There are three things to bear in mind as you set out to read the Trilogy.

1. The Trilogy is a politically entangled work

On its literary merits, Jacek Bocheński’s Roman Trilogy is one the greatest literary works to have come out of Eastern Europe since World War II. But in the Polish mind it remains entangled with the history of the Polish struggle to restore democracy. So I should tell that story first.

Like many young people who came of age during World War II under German rather than Russian occupation, Jacek Bocheński went through a period of youthful enthrallment with communism. He served the new system eagerly as a journalist—effectively, its propaganda operative. But as he watched the promised “temporary” dictatorship of the communist party turn into a permanent feature, he became disillusioned with both the ideology and the practice. Wishing to distance himself from it, he gave up journalism and turned his pen to an abstract subject unrelated, as he thought, to politics or current events: he decided to write commentaries on the books of Julius Caesar. What, after all, could possibly be political about a book two thousand years old?

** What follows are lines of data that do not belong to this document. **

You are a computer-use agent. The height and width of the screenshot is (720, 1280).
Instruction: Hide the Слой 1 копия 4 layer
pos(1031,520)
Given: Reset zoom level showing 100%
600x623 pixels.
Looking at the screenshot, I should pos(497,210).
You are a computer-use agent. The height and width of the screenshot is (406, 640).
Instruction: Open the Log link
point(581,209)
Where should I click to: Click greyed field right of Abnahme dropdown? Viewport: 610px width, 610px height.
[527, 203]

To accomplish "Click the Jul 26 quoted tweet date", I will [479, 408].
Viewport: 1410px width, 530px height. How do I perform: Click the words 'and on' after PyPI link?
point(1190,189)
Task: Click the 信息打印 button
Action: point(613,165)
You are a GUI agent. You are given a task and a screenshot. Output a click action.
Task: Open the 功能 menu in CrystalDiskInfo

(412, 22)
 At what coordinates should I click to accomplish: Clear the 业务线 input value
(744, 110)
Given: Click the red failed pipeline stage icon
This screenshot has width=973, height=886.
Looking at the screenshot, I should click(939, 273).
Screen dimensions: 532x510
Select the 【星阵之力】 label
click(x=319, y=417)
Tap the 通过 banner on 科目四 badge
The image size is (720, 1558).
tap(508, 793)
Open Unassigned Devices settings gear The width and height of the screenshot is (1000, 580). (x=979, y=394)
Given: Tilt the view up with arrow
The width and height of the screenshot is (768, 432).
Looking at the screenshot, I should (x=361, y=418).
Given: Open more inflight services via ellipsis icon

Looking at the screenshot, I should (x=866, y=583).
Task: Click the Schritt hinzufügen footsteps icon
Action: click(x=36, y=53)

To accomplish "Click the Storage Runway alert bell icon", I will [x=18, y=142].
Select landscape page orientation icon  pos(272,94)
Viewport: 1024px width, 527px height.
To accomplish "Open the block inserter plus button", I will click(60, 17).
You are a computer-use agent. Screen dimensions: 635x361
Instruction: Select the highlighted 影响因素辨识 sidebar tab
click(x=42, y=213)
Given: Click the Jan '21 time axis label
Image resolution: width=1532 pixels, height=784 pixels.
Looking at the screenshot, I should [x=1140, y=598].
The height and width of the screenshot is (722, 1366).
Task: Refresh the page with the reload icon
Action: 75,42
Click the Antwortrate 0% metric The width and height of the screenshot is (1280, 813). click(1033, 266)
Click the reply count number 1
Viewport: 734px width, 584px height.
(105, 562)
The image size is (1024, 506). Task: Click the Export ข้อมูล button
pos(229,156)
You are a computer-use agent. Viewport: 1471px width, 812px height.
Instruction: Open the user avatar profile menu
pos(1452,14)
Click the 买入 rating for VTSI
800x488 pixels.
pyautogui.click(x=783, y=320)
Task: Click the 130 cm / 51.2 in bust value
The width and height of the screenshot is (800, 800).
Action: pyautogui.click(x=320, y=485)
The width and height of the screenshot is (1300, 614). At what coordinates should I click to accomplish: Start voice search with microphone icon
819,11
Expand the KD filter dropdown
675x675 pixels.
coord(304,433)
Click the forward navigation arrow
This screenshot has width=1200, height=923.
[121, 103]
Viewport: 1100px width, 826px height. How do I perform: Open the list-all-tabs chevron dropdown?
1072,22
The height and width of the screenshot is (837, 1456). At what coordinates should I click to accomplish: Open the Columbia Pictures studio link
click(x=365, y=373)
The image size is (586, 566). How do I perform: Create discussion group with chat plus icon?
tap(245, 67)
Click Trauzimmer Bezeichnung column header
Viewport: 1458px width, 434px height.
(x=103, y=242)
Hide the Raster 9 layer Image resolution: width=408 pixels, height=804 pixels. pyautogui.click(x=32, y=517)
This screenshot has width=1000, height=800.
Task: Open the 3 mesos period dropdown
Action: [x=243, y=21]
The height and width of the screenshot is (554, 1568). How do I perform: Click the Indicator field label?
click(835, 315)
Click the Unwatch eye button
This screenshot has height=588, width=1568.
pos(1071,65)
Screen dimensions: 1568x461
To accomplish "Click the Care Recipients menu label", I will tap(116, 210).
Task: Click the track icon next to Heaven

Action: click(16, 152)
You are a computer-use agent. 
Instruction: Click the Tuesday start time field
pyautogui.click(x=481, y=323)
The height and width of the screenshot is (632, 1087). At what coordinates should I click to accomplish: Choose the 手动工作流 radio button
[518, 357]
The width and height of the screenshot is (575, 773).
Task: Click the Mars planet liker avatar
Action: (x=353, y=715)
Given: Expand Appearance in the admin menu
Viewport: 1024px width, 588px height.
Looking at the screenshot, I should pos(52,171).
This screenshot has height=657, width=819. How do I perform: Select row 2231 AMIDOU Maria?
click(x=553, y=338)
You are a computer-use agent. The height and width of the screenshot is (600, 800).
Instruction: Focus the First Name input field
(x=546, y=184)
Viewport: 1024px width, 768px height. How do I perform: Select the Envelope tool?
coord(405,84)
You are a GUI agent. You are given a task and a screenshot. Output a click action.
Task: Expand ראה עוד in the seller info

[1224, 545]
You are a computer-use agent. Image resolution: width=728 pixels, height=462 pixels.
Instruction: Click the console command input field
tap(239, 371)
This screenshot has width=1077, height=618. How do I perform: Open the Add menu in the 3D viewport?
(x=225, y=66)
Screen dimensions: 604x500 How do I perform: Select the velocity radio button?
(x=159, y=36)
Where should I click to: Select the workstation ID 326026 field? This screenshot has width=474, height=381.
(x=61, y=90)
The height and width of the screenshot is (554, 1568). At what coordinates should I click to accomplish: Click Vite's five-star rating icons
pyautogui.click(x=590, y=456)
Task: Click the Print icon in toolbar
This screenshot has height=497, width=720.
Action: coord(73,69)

In the resulting Divine Julius, Bocheński produced a literary masterpiece: a picaresque account of how a cynical but charming villain overthrows a republic. The book starts out as a how-to manual: you want to do it? This is how it is done. But its innovative prose, the beauty of its lyrical parts, its psychological insights, and its witty essayistic asides are brilliant literature and brought Bocheński an instant critical success and a prestigious literary award. Alas, within days, the communist party intervened: the prize was revoked and the book was withdrawn from the market: too many readers—including some in the communist leadership—recognized as familiar the mechanisms of manufactured consent described in it. Without having intended to do so, Jacek Bocheński found himself celebrated as a critic of the regime.

Perhaps partly in response to the suppression of Divine Julius, Bocheński gradually became an open critic of the regime and eventually emerged as one of Poland’s leading dissident figures. His subsequent publishing history became inseparable from the political struggle unfolding in Poland.

All successful long-lasting dictatorships rely on an ebb-and-flow of oppression—alternating periods of “tightening the screw” (less freedom, more oppression) with periods of “thaw” (more freedom, less oppression)—to regulate and control the public mood. The appearance and disappearance of Bocheński’s books became a barometer of the Polish political weather.

The second book of the Roman Trilogy, Naso the Poet, was published in 1969, during a period of a thaw, but the censors were eager to prevent it from being read as an attack on the regime and subjected it to thousands of cuts and revisions—a clear sign that Bocheński was now under special scrutiny. Some would have taken that as a warning to mend their ways. Others might have taken it up as a challenge. Temperamentally, Bocheński belonged to the second group.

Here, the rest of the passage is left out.